● **What this task involves**: Swap "GUI agent" for "interface agent" throughout the records below, and reproduce every line otherwise unchanged.

● **Stored records**:
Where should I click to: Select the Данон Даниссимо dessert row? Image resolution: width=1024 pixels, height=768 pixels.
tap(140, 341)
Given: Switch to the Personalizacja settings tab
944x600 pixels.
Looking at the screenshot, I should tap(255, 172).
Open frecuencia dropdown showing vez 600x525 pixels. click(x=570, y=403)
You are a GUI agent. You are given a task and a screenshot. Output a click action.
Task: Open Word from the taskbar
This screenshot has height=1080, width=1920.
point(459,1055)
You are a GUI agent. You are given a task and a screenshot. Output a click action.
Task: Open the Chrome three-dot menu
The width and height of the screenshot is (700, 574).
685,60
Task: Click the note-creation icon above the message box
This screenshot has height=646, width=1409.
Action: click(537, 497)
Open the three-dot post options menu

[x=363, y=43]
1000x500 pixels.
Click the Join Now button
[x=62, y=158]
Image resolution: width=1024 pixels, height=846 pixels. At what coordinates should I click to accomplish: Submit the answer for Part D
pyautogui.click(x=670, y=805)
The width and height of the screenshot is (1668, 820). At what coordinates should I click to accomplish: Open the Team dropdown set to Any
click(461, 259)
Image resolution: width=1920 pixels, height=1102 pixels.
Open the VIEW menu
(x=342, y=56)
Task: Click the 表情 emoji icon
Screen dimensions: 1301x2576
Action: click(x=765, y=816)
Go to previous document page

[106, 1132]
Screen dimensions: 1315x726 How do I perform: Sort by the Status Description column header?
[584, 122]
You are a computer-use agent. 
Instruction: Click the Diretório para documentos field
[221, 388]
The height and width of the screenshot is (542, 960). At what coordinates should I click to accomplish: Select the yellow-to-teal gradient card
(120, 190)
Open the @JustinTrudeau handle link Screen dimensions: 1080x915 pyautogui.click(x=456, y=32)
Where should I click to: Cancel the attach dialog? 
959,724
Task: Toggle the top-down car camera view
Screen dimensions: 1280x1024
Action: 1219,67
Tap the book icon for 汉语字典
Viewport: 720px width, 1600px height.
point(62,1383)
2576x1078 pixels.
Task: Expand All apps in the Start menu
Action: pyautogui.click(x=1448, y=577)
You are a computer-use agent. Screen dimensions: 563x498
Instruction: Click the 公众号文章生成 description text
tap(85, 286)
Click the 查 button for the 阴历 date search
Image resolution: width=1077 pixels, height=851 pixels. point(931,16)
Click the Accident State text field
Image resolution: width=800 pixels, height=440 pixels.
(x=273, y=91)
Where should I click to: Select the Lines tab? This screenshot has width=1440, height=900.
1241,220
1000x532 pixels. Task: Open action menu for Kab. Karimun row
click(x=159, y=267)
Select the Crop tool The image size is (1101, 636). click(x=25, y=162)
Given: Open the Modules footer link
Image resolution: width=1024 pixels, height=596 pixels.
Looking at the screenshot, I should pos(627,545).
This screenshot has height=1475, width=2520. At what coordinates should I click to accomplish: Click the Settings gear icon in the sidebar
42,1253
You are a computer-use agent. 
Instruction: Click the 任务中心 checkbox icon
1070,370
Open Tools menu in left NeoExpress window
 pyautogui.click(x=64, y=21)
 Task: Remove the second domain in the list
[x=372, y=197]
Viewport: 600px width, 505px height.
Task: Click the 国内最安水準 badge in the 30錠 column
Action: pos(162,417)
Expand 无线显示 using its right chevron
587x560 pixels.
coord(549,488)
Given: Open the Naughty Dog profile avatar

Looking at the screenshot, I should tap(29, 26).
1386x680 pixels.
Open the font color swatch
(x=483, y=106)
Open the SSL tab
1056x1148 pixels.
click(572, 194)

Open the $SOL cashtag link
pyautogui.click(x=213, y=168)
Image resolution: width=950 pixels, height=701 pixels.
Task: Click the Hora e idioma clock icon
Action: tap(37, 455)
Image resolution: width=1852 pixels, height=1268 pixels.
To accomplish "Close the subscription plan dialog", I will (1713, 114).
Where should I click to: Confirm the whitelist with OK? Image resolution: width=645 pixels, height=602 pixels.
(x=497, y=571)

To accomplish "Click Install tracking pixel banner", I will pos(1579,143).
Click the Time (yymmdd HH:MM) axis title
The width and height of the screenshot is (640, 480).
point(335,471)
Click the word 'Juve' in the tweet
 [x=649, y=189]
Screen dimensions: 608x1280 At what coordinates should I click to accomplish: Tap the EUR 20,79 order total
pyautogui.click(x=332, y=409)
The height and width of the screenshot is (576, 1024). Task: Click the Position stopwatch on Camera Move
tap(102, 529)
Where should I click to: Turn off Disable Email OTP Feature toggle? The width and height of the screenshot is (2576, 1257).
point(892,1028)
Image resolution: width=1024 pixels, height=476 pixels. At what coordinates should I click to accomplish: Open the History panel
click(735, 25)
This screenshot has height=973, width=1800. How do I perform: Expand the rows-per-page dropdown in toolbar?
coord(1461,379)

● **Worked answer**:
Where should I click to: Select the Данон Даниссимо dessert row? Image resolution: width=1024 pixels, height=768 pixels.
tap(140, 341)
Given: Switch to the Personalizacja settings tab
944x600 pixels.
Looking at the screenshot, I should tap(255, 172).
Open frecuencia dropdown showing vez 600x525 pixels. click(x=570, y=403)
You are a interface agent. You are given a task and a screenshot. Output a click action.
Task: Open Word from the taskbar
This screenshot has height=1080, width=1920.
point(459,1055)
You are a interface agent. You are given a task and a screenshot. Output a click action.
Task: Open the Chrome three-dot menu
The width and height of the screenshot is (700, 574).
685,60
Task: Click the note-creation icon above the message box
This screenshot has height=646, width=1409.
Action: click(537, 497)
Open the three-dot post options menu

[x=363, y=43]
1000x500 pixels.
Click the Join Now button
[x=62, y=158]
Image resolution: width=1024 pixels, height=846 pixels. At what coordinates should I click to accomplish: Submit the answer for Part D
pyautogui.click(x=670, y=805)
The width and height of the screenshot is (1668, 820). At what coordinates should I click to accomplish: Open the Team dropdown set to Any
click(461, 259)
Image resolution: width=1920 pixels, height=1102 pixels.
Open the VIEW menu
(x=342, y=56)
Task: Click the 表情 emoji icon
Screen dimensions: 1301x2576
Action: click(x=765, y=816)
Go to previous document page

[106, 1132]
Screen dimensions: 1315x726 How do I perform: Sort by the Status Description column header?
[584, 122]
You are a computer-use agent. 
Instruction: Click the Diretório para documentos field
[221, 388]
The height and width of the screenshot is (542, 960). At what coordinates should I click to accomplish: Select the yellow-to-teal gradient card
(120, 190)
Open the @JustinTrudeau handle link Screen dimensions: 1080x915 pyautogui.click(x=456, y=32)
Where should I click to: Cancel the attach dialog? 
959,724
Task: Toggle the top-down car camera view
Screen dimensions: 1280x1024
Action: 1219,67
Tap the book icon for 汉语字典
Viewport: 720px width, 1600px height.
point(62,1383)
2576x1078 pixels.
Task: Expand All apps in the Start menu
Action: pyautogui.click(x=1448, y=577)
You are a computer-use agent. Screen dimensions: 563x498
Instruction: Click the 公众号文章生成 description text
tap(85, 286)
Click the 查 button for the 阴历 date search
Image resolution: width=1077 pixels, height=851 pixels. point(931,16)
Click the Accident State text field
Image resolution: width=800 pixels, height=440 pixels.
(x=273, y=91)
Where should I click to: Select the Lines tab? This screenshot has width=1440, height=900.
1241,220
1000x532 pixels. Task: Open action menu for Kab. Karimun row
click(x=159, y=267)
Select the Crop tool The image size is (1101, 636). click(x=25, y=162)
Given: Open the Modules footer link
Image resolution: width=1024 pixels, height=596 pixels.
Looking at the screenshot, I should pos(627,545).
This screenshot has height=1475, width=2520. At what coordinates should I click to accomplish: Click the Settings gear icon in the sidebar
42,1253
You are a computer-use agent. 
Instruction: Click the 任务中心 checkbox icon
1070,370
Open Tools menu in left NeoExpress window
 pyautogui.click(x=64, y=21)
 Task: Remove the second domain in the list
[x=372, y=197]
Viewport: 600px width, 505px height.
Task: Click the 国内最安水準 badge in the 30錠 column
Action: pos(162,417)
Expand 无线显示 using its right chevron
587x560 pixels.
coord(549,488)
Given: Open the Naughty Dog profile avatar

Looking at the screenshot, I should tap(29, 26).
1386x680 pixels.
Open the font color swatch
(x=483, y=106)
Open the SSL tab
1056x1148 pixels.
click(572, 194)

Open the $SOL cashtag link
pyautogui.click(x=213, y=168)
Image resolution: width=950 pixels, height=701 pixels.
Task: Click the Hora e idioma clock icon
Action: tap(37, 455)
Image resolution: width=1852 pixels, height=1268 pixels.
To accomplish "Close the subscription plan dialog", I will (1713, 114).
Where should I click to: Confirm the whitelist with OK? Image resolution: width=645 pixels, height=602 pixels.
(x=497, y=571)

To accomplish "Click Install tracking pixel banner", I will pos(1579,143).
Click the Time (yymmdd HH:MM) axis title
The width and height of the screenshot is (640, 480).
point(335,471)
Click the word 'Juve' in the tweet
 [x=649, y=189]
Screen dimensions: 608x1280 At what coordinates should I click to accomplish: Tap the EUR 20,79 order total
pyautogui.click(x=332, y=409)
The height and width of the screenshot is (576, 1024). Task: Click the Position stopwatch on Camera Move
tap(102, 529)
Where should I click to: Turn off Disable Email OTP Feature toggle? The width and height of the screenshot is (2576, 1257).
point(892,1028)
Image resolution: width=1024 pixels, height=476 pixels. At what coordinates should I click to accomplish: Open the History panel
click(735, 25)
This screenshot has height=973, width=1800. How do I perform: Expand the rows-per-page dropdown in toolbar?
coord(1461,379)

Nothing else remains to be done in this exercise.